The steroids withdrawal is also desirable to avoid their adverse effects on long-term treatment, but its relationship with the development of new HLA-Abs is not yet well established.

One of the most important adverse effects of steroids is increased cardiovascular risk. The steroid maintenance has been linked to the onset of diabetes mellitus, dyslipidemia, hypertension and obesity.8,9 In a study involving 68,781 patients who received prednisone versus 82,200 patients who did not, it was observed that the patients who received doses of prednisone ≥7.5mg/day had a relative risk of 2.5 for cardiovascular events.10 In addition, the rate of death with a functioning graft is high (40%) being cardiovascular events the most frequent cause.11 Therefore, the maintenance of steroids could be a modifiable cause of death with a functioning graft.

Currently, there are potent immunosuppressants in maintenance therapy (Tacrolimus and Mycophenolic mofetil-MMF) and the steroids withdrawal seems plausible, at least in those patients with low immunological risk. Steroids withdrawal has risk of acute rejection and higher slope of glomerular filtration rate (GFR) loss in the long term. We hypothesize that steroids elimination can contribute to production of donor specific antibodies (DSA).
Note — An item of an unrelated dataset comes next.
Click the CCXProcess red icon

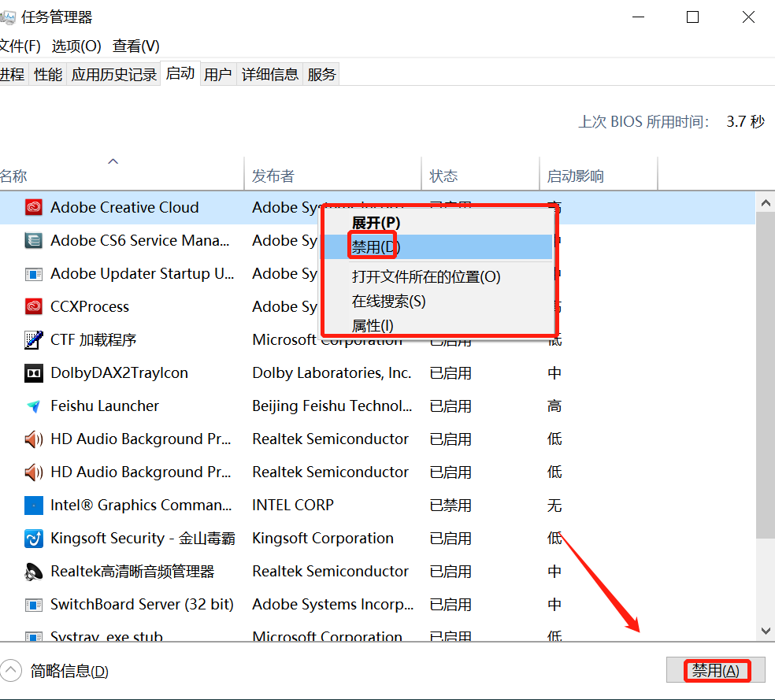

So, the aim of our study is to assess the relationship between steroid withdrawal and development of HLA-Abs after renal transplantation.

Material and methodsPatients

We studied 652 kidney transplant recipients, performed in University Hospital Marqués de Valdecilla, Santander (Spain) from January 1998 to December 2011 who met the following criteria: graft survival of at least two years and maintenance of immunosuppression with tacrolimus and MMF during the first two years after transplantation. We excluded of the study: combined transplants; retransplants which lost the first transplant for rejection; panel reactive of antibodies (PRA) pretransplant >20% by complement-dependent cytotoxicity (CDC), acute antibody-mediated rejection (ABMR) during the 7 months after transplantation. Finally, 182 kidney transplant recipients fulfilled the inclusion criteria and were included in the study.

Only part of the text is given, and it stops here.